-- Problem --
The line holding "Image resolution: width=600" and every line after it through the end of the entries below: retype these exactly and nothing more.

[Record set Boundary: Start]

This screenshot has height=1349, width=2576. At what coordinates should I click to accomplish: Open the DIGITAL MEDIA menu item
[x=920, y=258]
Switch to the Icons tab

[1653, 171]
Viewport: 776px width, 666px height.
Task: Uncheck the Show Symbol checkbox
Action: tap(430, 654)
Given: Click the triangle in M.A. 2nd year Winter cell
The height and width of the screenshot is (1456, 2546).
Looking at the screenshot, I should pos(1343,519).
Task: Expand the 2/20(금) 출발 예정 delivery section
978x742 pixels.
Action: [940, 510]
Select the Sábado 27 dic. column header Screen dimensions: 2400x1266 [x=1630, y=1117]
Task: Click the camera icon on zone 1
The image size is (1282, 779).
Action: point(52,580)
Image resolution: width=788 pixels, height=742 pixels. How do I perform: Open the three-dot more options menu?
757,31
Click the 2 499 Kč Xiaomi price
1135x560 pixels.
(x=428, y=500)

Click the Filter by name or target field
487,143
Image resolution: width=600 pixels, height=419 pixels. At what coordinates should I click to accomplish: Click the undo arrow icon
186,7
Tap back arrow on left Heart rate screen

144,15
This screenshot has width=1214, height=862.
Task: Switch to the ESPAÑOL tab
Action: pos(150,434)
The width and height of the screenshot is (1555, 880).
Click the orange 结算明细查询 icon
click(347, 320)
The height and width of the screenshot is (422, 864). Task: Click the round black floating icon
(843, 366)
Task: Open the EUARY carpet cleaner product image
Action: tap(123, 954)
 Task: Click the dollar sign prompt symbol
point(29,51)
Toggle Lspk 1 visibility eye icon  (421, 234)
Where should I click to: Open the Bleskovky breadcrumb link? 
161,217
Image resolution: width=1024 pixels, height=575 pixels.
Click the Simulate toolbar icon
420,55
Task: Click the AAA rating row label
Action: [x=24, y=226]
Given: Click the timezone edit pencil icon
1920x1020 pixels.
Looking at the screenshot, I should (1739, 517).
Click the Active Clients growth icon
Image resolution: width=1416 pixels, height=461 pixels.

[Record set Boundary: End]

-- Answer section --
Image resolution: width=600 pixels, height=419 pixels. At what coordinates should I click to accomplish: Click the undo arrow icon
186,7
Tap back arrow on left Heart rate screen

144,15
This screenshot has width=1214, height=862.
Task: Switch to the ESPAÑOL tab
Action: pos(150,434)
The width and height of the screenshot is (1555, 880).
Click the orange 结算明细查询 icon
click(347, 320)
The height and width of the screenshot is (422, 864). Task: Click the round black floating icon
(843, 366)
Task: Open the EUARY carpet cleaner product image
Action: tap(123, 954)
 Task: Click the dollar sign prompt symbol
point(29,51)
Toggle Lspk 1 visibility eye icon  (421, 234)
Where should I click to: Open the Bleskovky breadcrumb link? 
161,217
Image resolution: width=1024 pixels, height=575 pixels.
Click the Simulate toolbar icon
420,55
Task: Click the AAA rating row label
Action: [x=24, y=226]
Given: Click the timezone edit pencil icon
1920x1020 pixels.
Looking at the screenshot, I should (1739, 517).
Click the Active Clients growth icon
Image resolution: width=1416 pixels, height=461 pixels.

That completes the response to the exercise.